In a nutshell, your “data footprint” is the total geographical area in which your customers’ data is stored and processed.

For example, let’s say you run an online fashion store headquartered in the USA, serving an international customer base. While your business may be based in USA, your eCommerce website could be hosted on servers located in the UK, while collecting personal information such as names, residential addresses and credit card details from customers all around the world.

You might also run digital marketing campaigns that target and track new customers while they visit your website and browse the web. Let’s say your marketing platform is provided by a Canadian company that hosts and processes data on your behalf using a remote data centre located in Singapore.

You can see where this is going. Your data footprint in this case — the total geographical area your data touches (as far as you know) — includes USA, Canada, Singapore and the UK.

So what does this mean for user privacy?

Different regions have different laws surrounding privacy — laws that may apply to the data your business controls. While your customers’ personal data may be well protected in one country, it’s hard to guarantee the same level of protection elsewhere.

Going back to the example above, even if you only serve customers within the US and Canada, the UK servers that host your website still fall within the European Economic Area (at the time of this article). Which means your business is subject to the GDPR.

Which means you’d need to be aware of the privacy implications within your data footprint, and what that means for how you process and transfer your customers’ data. As an example, moving this information from a server in a higher-protection region to a lower-protection region may be considered non-compliant under GDPR ruling.

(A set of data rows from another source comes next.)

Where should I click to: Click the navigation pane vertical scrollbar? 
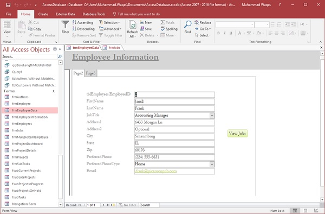tap(61, 133)
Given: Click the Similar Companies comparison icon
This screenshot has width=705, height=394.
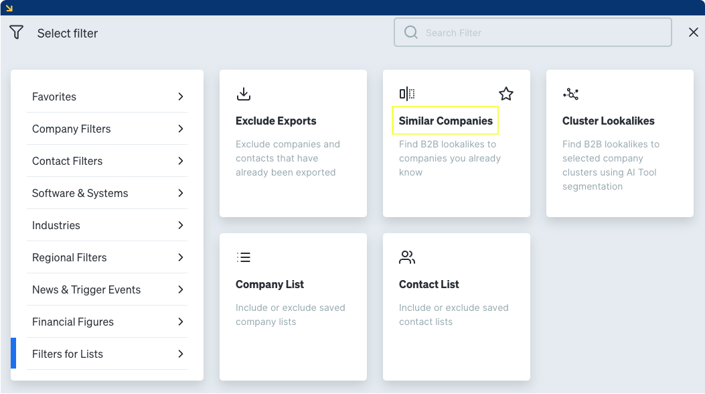Looking at the screenshot, I should tap(408, 93).
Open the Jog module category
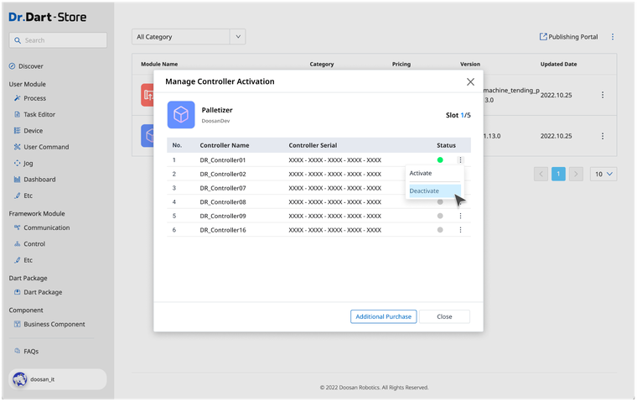This screenshot has height=402, width=637. click(28, 163)
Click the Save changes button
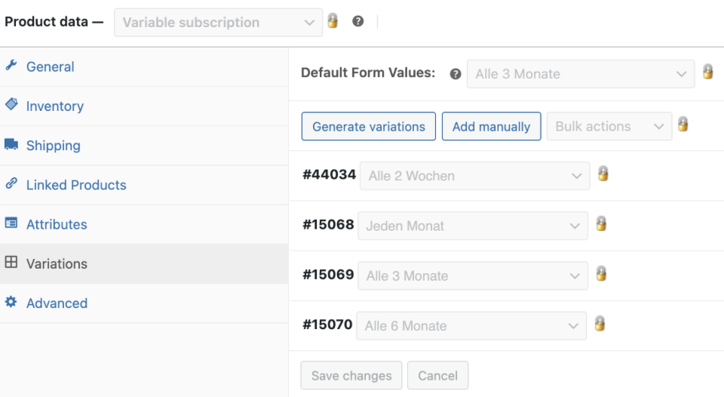724x397 pixels. click(351, 375)
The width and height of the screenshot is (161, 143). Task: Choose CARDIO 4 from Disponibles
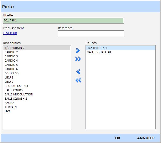tap(11, 61)
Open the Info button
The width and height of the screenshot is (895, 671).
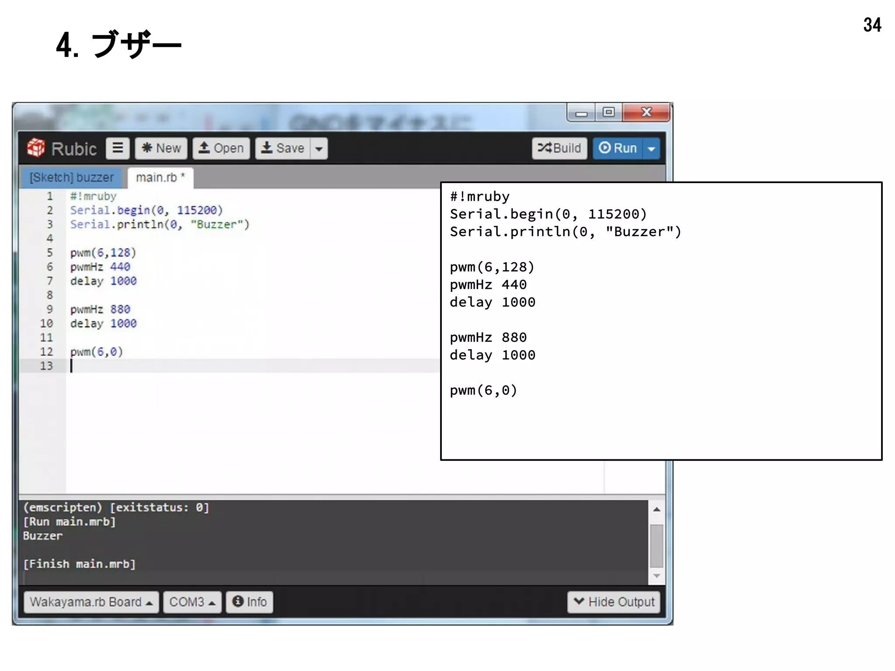[x=250, y=602]
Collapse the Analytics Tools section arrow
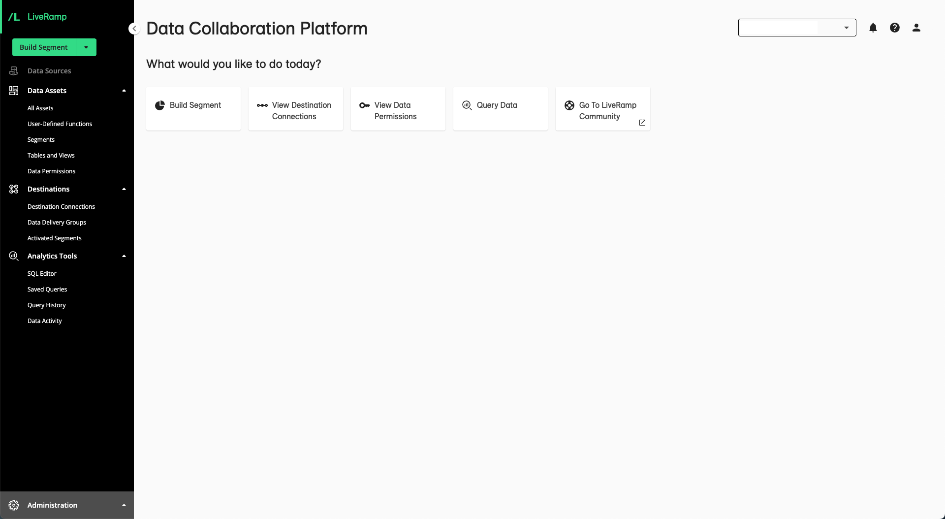The height and width of the screenshot is (519, 945). click(x=124, y=256)
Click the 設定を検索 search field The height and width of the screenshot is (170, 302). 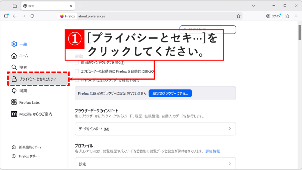point(208,30)
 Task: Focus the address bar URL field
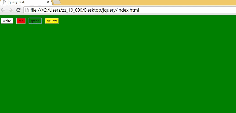[x=130, y=10]
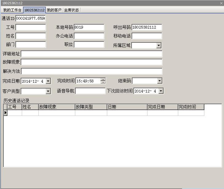This screenshot has height=189, width=224.
Task: Click the 详细地址 input field
Action: [91, 54]
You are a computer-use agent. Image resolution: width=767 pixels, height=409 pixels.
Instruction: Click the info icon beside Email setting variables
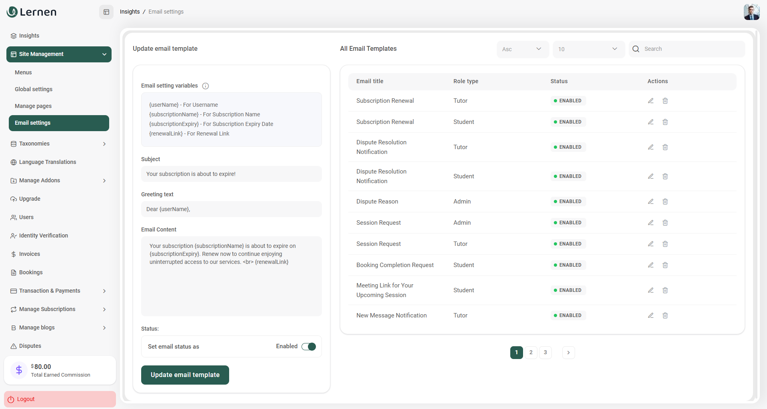[206, 86]

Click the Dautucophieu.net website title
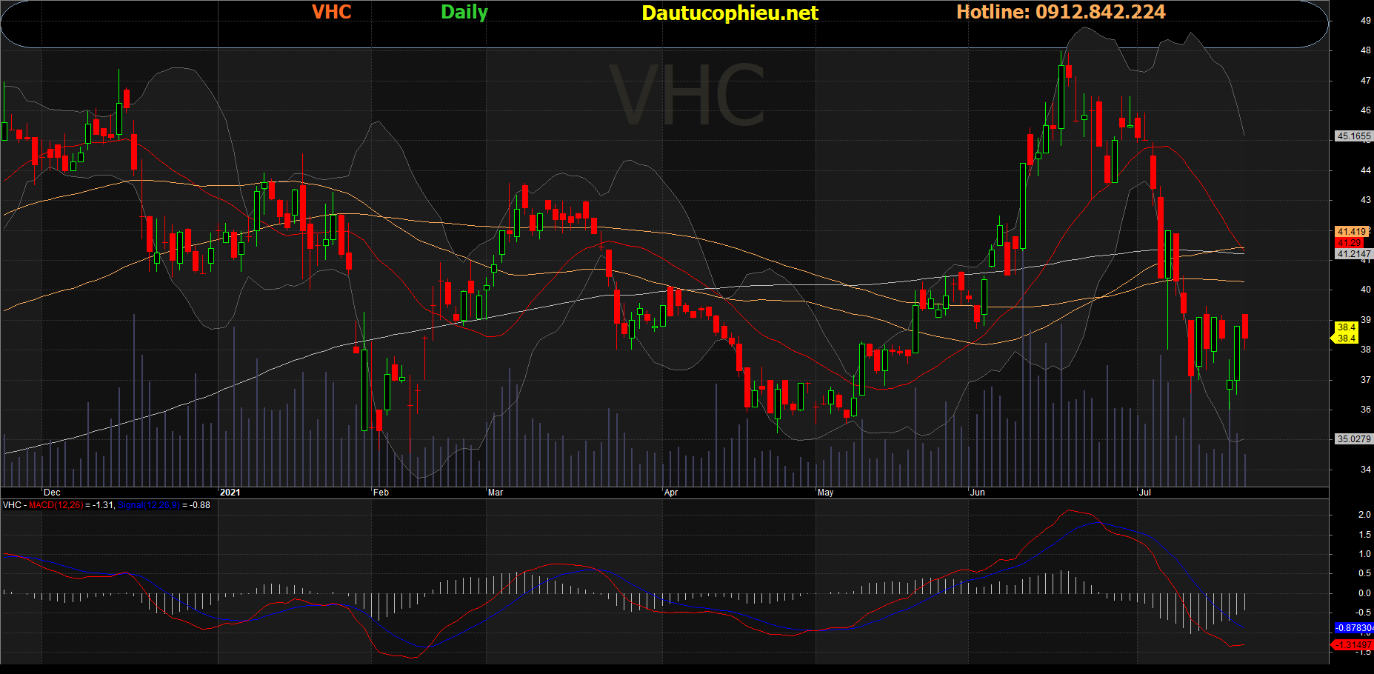[730, 13]
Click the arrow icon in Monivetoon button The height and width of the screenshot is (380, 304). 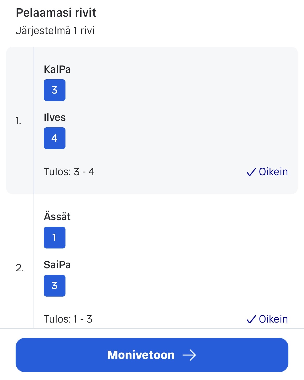[x=189, y=355]
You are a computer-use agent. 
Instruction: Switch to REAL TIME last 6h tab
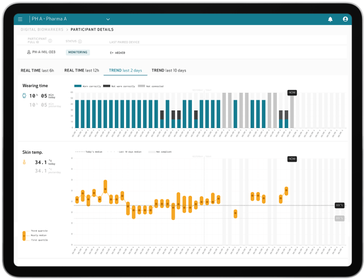(x=37, y=70)
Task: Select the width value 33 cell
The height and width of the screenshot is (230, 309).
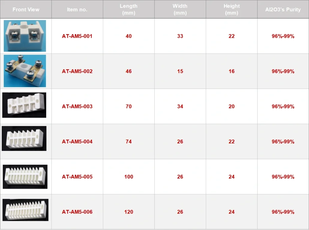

Likewise, the current measures you take to secure data may be considered inadequate by another country, requiring you to improve your privacy practices if you choose to do business in this region.

In today’s increasingly globalised economy, GDPR-compliant privacy practices can have many moving parts. To keep your customers informed about how their personal data is protected, and to lessen the likelihood of legal backlash for your business, we always advise including information about your data footprint in your policy.